Bisnis.com, PALEMBANG -- Bank Perkreditan Rakyat atau BPR di Sumatra Selatan mulai mengubah strategi penyaluran pembiayaan untuk menekan rasio kredit bermasalah yg masih di atas 5%.
Sekretaris DPD Perhimpunan BPR Indonesia (Perbarindo) Sumsel, Muhammad Riza Pahlevy, mengatakan saat ini sejumlah BPR cenderung menyalurkan kredit konsumtif daripada modal kerja karena dinilai lebih rendah risiko.
"Contohnya BPR punya saya, koor bisnis kami sekarang tidak lagi modal kerja, 60% bergeser ke konsumtif.

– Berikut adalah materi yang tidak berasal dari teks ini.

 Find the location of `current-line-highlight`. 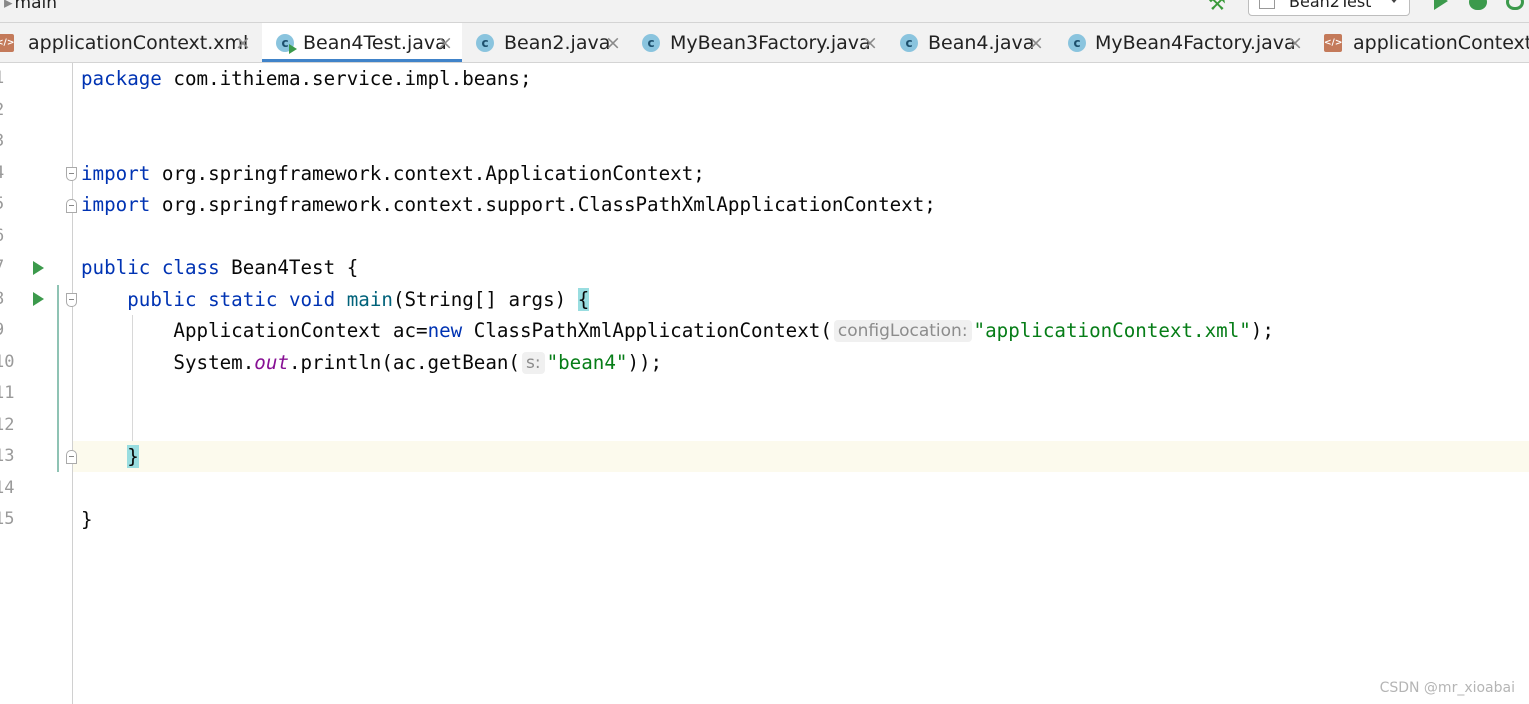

Kami mau cari aman," katanya, Senin (30/7/2018).
Riza memaparkan kredit konsumtif yang disalurkan pihaknya berupa produk kredit pegawai dengan skema pay roll sehingga BPR memiliki kepastian pembayaran dengan memotong gaji debitur.
Menurut dia, segmen yang saat ini digarap BPR cukup luas, seperti ASN, TNI/Polri maupun pegawai swasta.
Riza melanjutkan sebetulnya BPR hadir sebagai lembaga yang dapat membantu usaha sektor riil melalui kredit modal kerja. Hanya saja pihaknya mengaku pembiayaan yang banyak tersalurkan di sektor pertanian seperti karet dan sawit tidak menentu.
Baca Juga
"Industri BPR ini kan kecil, kami terbatas dengan sumber daya manusia maupun teknologi sehingga ketika sektor usaha yang kami biayai sedang bermasalah cepat berimbas ke kami," katanya.
Menurut dia saat ini kredit modal kerja hanya sebagai pelengkap dalam portofolio kredit BPR dan kredit konsumtif telah dianggap sebagai penopang bisnis BPR.
"Untuk modal kerja masih disalurkan untuk industri dan perdagangan, tapi sudah sedikit paling 15% sampai 20%," ujarnya.
Perbarindo mencatat saat ini total aset yang dimiliki 29 BPR di Sumsel sekitar Rp2,1 triliun di mana kredit mencapai 80% dari nilai tersebut.
Pihaknya menargetkan rasio NPL harus di bawah 5% hingga akhir tahun ini.
"Berat sih tapi minimal bisa sentuh 5%. Mudah-mudahan bisa karena kami juga mendapat perhatian dari OJK yang sangat giat melakukan audit terhadap BPR," katanya.